Par un jugement n° 1411596 du 1er décembre 2015, le tribunal administratif de Montreuil a annulé la décision implicite rejetant le recours formé par M. A...contre la décision de la caisse d'allocations familiales de la Seine-Saint-Denis du 14 mars 2014, l'a déchargé de la somme de 15 686,45 euros et a rejeté le surplus des conclusions de la demande.
Par un pourvoi sommaire et un mémoire complémentaire, enregistrés les 2 février et 2 mai 2016 au secrétariat du contentieux du Conseil d'Etat, le département de la Seine-Saint-Denis demande au Conseil d'Etat :
1°) d'annuler ce jugement du tribunal administratif de Montreuil du 1er décembre 2015 ;
2°) de mettre à la charge de M. A...la somme de 2 500 euros au titre de l'article L. 761-1 du code de justice administrative.
Vu les autres pièces du dossier ;
Vu :
- le code de l'action sociale et des familles ;
- le code de justice administrative ;
Après avoir entendu en séance publique :
- le rapport de M. Marc Thoumelou, maître des requêtes en service extraordinaire,
- les conclusions de M. Jean Lessi, rapporteur public.
La parole ayant été donnée, avant et après les conclusions, à la SCP Didier, Pinet, avocat du département de la Seine-Saint-Denis.
Considérant ce qui suit :
1. Il ressort des pièces du dossier soumis au juge du fond que M. A...a été bénéficiaire du revenu de solidarité active dans le département de la Seine-Saint-Denis à compter du mois d'août 2010. Par des décisions datées respectivement des 14 et 17 mars 2014, la caisse d'allocations familiales de ce département a, d'une part, réclamé le remboursement d'un indu d'un montant de 15 686,45 euros et, d'autre part, mis fin à ses droits au revenu de solidarité active.
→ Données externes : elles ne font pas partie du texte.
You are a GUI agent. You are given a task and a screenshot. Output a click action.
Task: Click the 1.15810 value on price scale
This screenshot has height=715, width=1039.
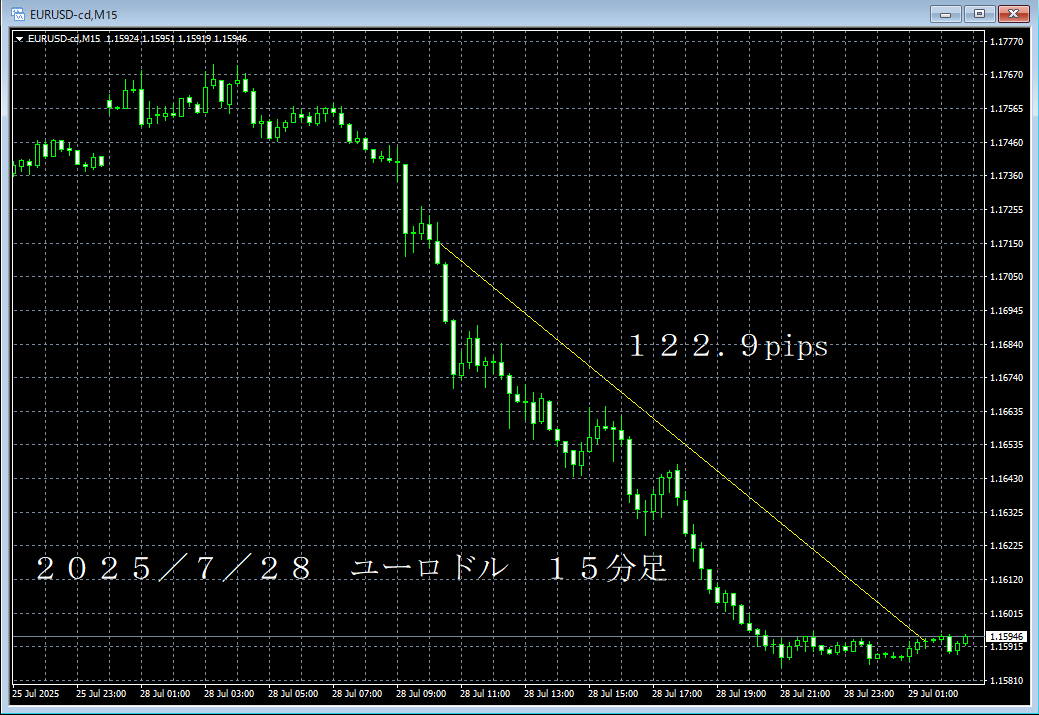[1005, 681]
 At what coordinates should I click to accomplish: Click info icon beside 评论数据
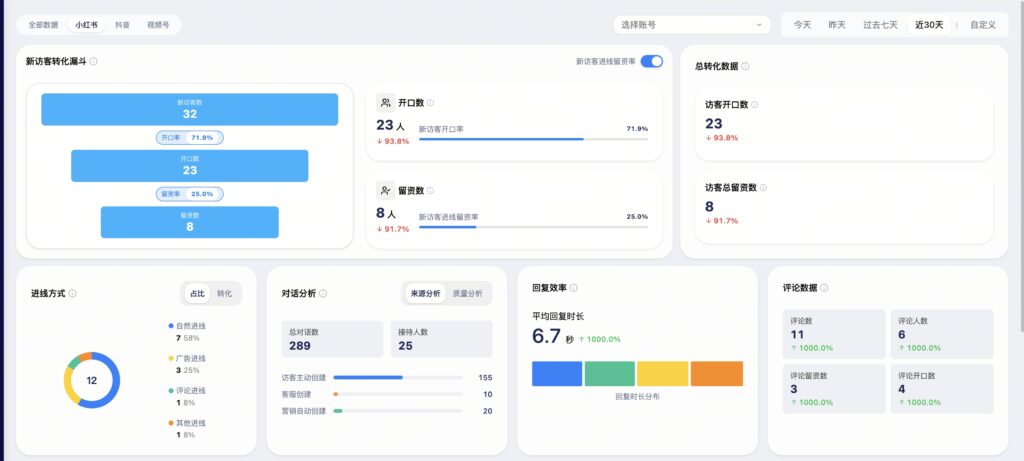click(823, 288)
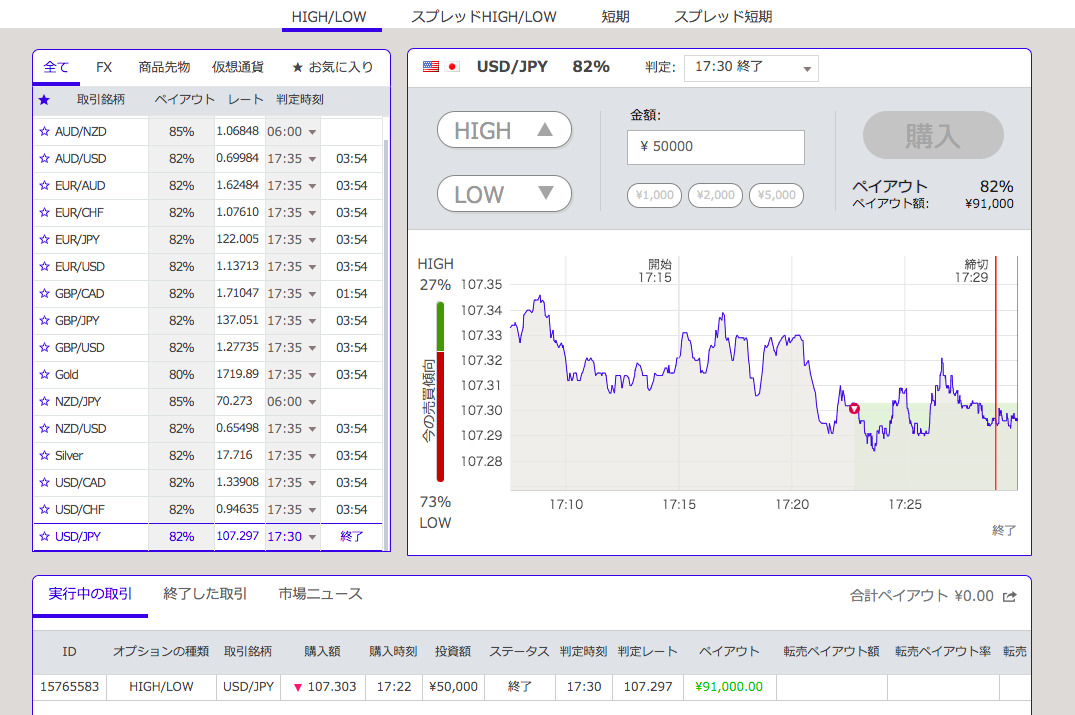Select the ¥5,000 quick amount button
This screenshot has height=715, width=1075.
click(x=777, y=196)
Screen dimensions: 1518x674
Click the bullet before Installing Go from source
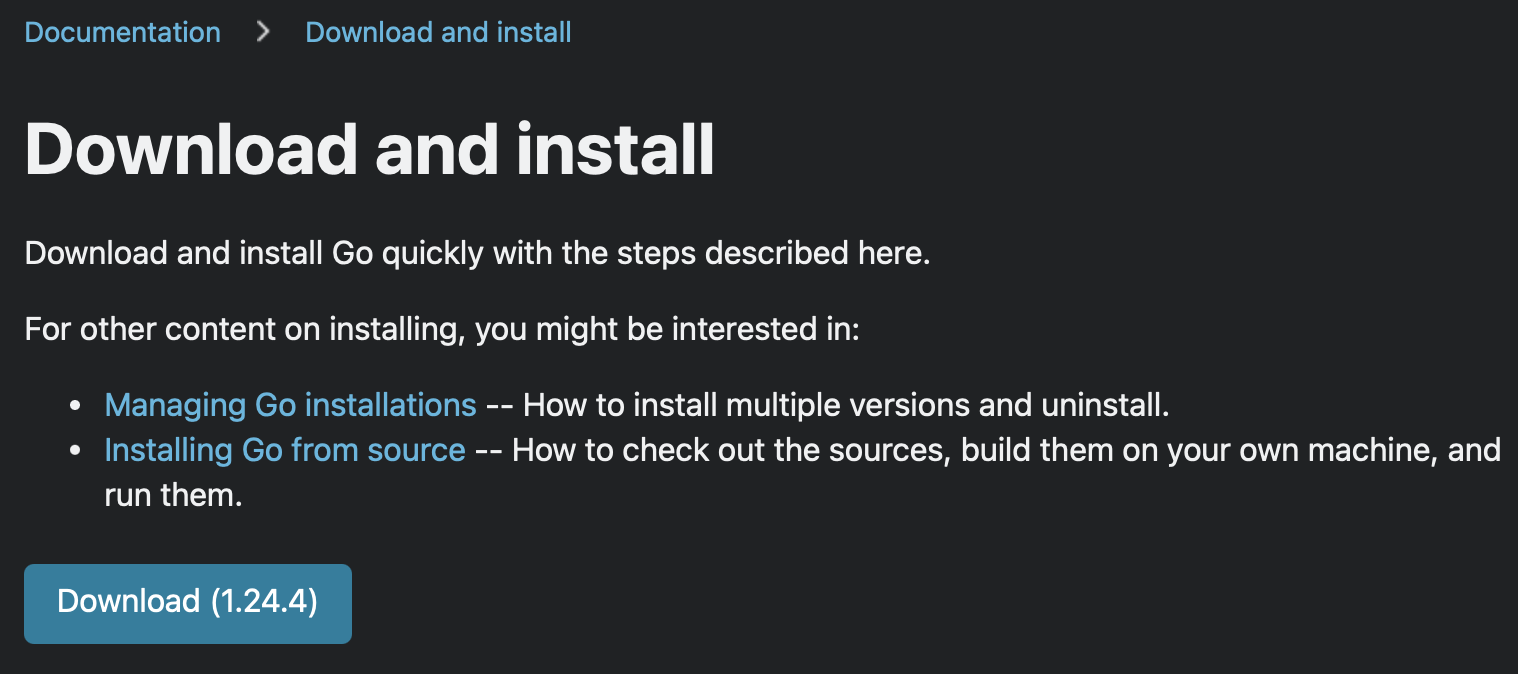tap(75, 451)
Par un jugement du 1er décembre 2015, le tribunal administratif de Montreuil a annulé la décision implicite par laquelle le président du conseil général de la Seine-Saint-Denis a rejeté le recours préalable de M. A... tendant au retrait de la première de ces décisions ou, à défaut, à la remise de sa dette, et a entièrement déchargé celui-ci de la somme mise à sa charge. Le département se pourvoit en cassation contre ce jugement.
2. Aux termes de l'article L. 262-46 du code de l'action sociale et des familles, dans sa rédaction applicable au litige : " Tout paiement indu de revenu de solidarité active est récupéré par l'organisme chargé du service de celui-ci ainsi que, dans les conditions définies au présent article, par les collectivités débitrices du revenu de solidarité active. (...) La créance peut être remise ou réduite par le président du conseil général (...), en cas de bonne foi ou de précarité de la situation du débiteur, sauf si cette créance résulte d'une manoeuvre frauduleuse ou d'une fausse déclaration ".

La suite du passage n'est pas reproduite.